Transcribe the full listing with no word altered.

####################

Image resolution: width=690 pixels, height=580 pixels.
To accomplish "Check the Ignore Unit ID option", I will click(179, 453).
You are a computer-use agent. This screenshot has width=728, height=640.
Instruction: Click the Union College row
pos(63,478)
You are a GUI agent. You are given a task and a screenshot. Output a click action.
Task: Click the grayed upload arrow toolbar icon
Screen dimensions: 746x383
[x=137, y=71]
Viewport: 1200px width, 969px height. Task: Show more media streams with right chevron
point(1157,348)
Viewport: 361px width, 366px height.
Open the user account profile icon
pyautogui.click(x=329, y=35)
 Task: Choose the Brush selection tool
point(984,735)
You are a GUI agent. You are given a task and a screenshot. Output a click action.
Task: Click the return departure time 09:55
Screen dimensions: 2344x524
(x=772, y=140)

####################

RESPONSE TO THIS TASK.
Image resolution: width=690 pixels, height=580 pixels.
To accomplish "Check the Ignore Unit ID option", I will click(179, 453).
You are a computer-use agent. This screenshot has width=728, height=640.
Instruction: Click the Union College row
pos(63,478)
You are a GUI agent. You are given a task and a screenshot. Output a click action.
Task: Click the grayed upload arrow toolbar icon
Screen dimensions: 746x383
[x=137, y=71]
Viewport: 1200px width, 969px height. Task: Show more media streams with right chevron
point(1157,348)
Viewport: 361px width, 366px height.
Open the user account profile icon
pyautogui.click(x=329, y=35)
 Task: Choose the Brush selection tool
point(984,735)
You are a GUI agent. You are given a task and a screenshot. Output a click action.
Task: Click the return departure time 09:55
Screen dimensions: 2344x524
(x=772, y=140)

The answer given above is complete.